Question 24: An employee is on an interchange agreement to the private sector when payment in arrears is introduced. What impact will this have on the employee?

Question24 - Answer 24:

If the employee is paid by the Government of Canada during the interchange, which started prior to the transition to payment in arrears (April 2014), the employee will receive a transition payment.

Question 25: How does the transition payment affect employees’ income tax slips?

Question25 - Answer 25:

Employees will receive the same income they would have received if payment in arrears was not implemented. All money earned and all deductions taken during the 2014 calendar year will be reported on their 2014 tax slips.

Question 26: When employees depart from the public service and the adjustment is made to the last salary payment, how will this affect the tax slips?

Question26 - Answer 26:

All money that was earned and all deductions taken during the applicable calendar year will be reported on the tax slips for that applicable calendar year.

Question 27: An employee’s collective agreement approved new rates of pay effective June 21, 2015; when will the revised rates of pay be reflected on the employee’s pay?

Question27 - Answer 27:

The revised rates will be on the regular pay of July 15 covering the period June 18 to July 1, 2015.

Question 28: The employee receives a salary increase on May 1, 2014. How will this impact the transition payment?

Question28 - Answer 28:

Changes in salary that come in effect between April 24, 2014 and May 7, 2014 will not be reflected on the transition payment paid on May 21, 2014. The transition payment will be based on the employee’s salary prior to the increase on May 1, 2014. The salary increase will be included in the employee’s regular pay of June 4, 2014, and shortly thereafter a supplementary payment will be received covering the retroactive period May 1 to May 7, 2014.

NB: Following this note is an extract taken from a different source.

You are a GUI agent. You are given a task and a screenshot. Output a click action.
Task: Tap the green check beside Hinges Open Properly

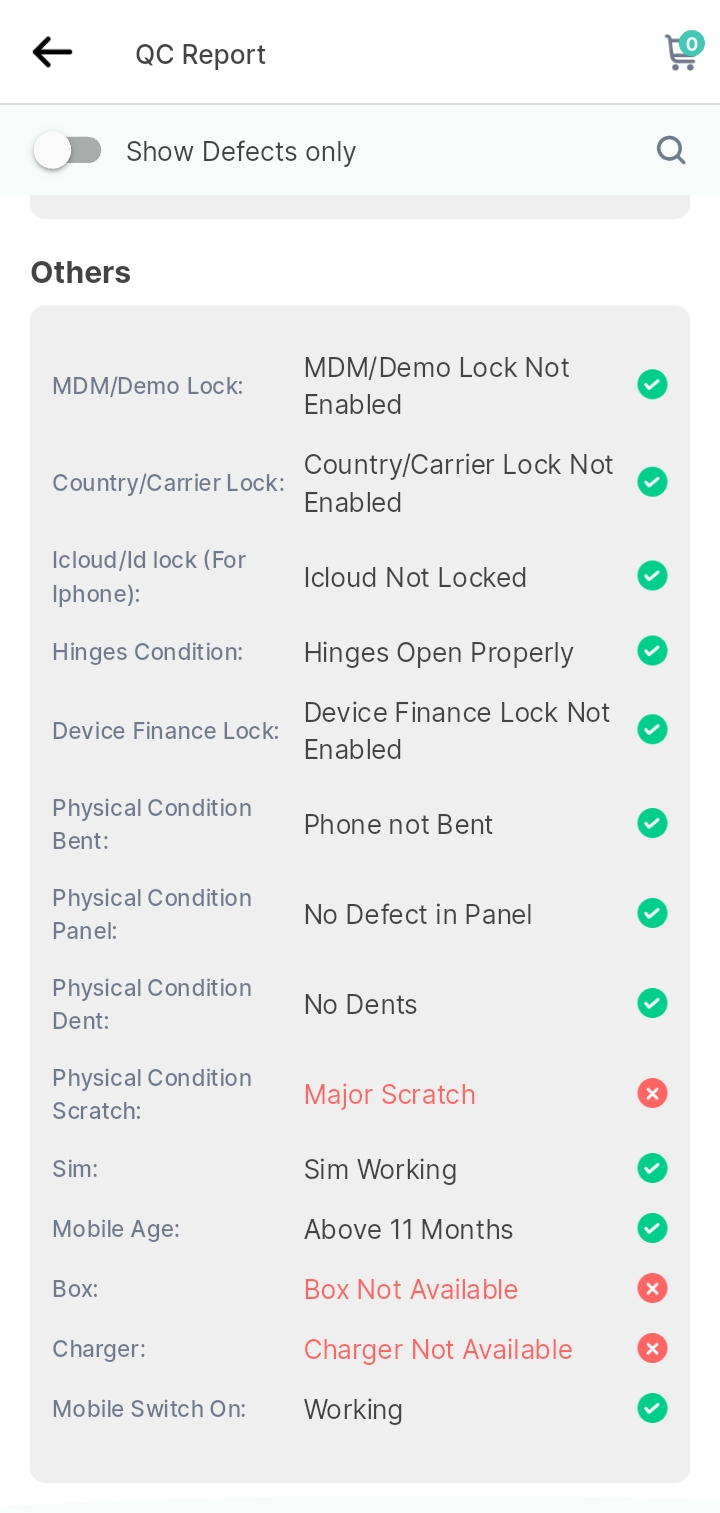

Question 29: Will public servants continue to be paid bi-weekly or are there plans to move to semi-monthly pay (twice per month)?

Question29 - Answer 29:

There are no plans to move to semi-monthly pay.

Question 30: Are there employees that will not be impacted by the move to payment in arrears?

Question30 - Answer 30:

The following employees will not be impacted by the transition to payment in arrears and will not receive the transition payment:

  • Employees currently paid once a month;
  • Employees currently paid in arrears:
    • who currently submit "time sheets" to cover the hours/days worked
    • others, for example, casuals (those employed for 90 days or less in a calendar year) and students often.
  • Those employees who are paid monthly but receive an interim payment in the middle of the month (e.g. teachers);
Question 31: Will there be communications to employees regarding the transition payment?

Question31 - Answer 31:

Employees will receive an official notification of the transition payment, which will occur in May 2014.

Question 32: Will employees receive the transition payment if they are on leave without pay at the time the transition payment is issued?

Question32 - Answer 32:

Employees will receive the transition payment if they are on any type of leave without pay (maternity/paternity; educational leave; off-season periods or disability leave) however, this payment will be received shortly after their return to work from their leave without pay. Two weeks after they leave the public service, a final payment will be made to cover the difference between their current salary at departure and the transition payment which was received shortly after they return to work.

Question 33: Will employee receive two payments on May 21, 2014 when the transition to payment in arrears occur?

Question33 - Answer 33:

No, employees will not get a regular pay on May 21, 2014. Instead, they will receive a one-time transition payment that will be in the same amount as their regular pay.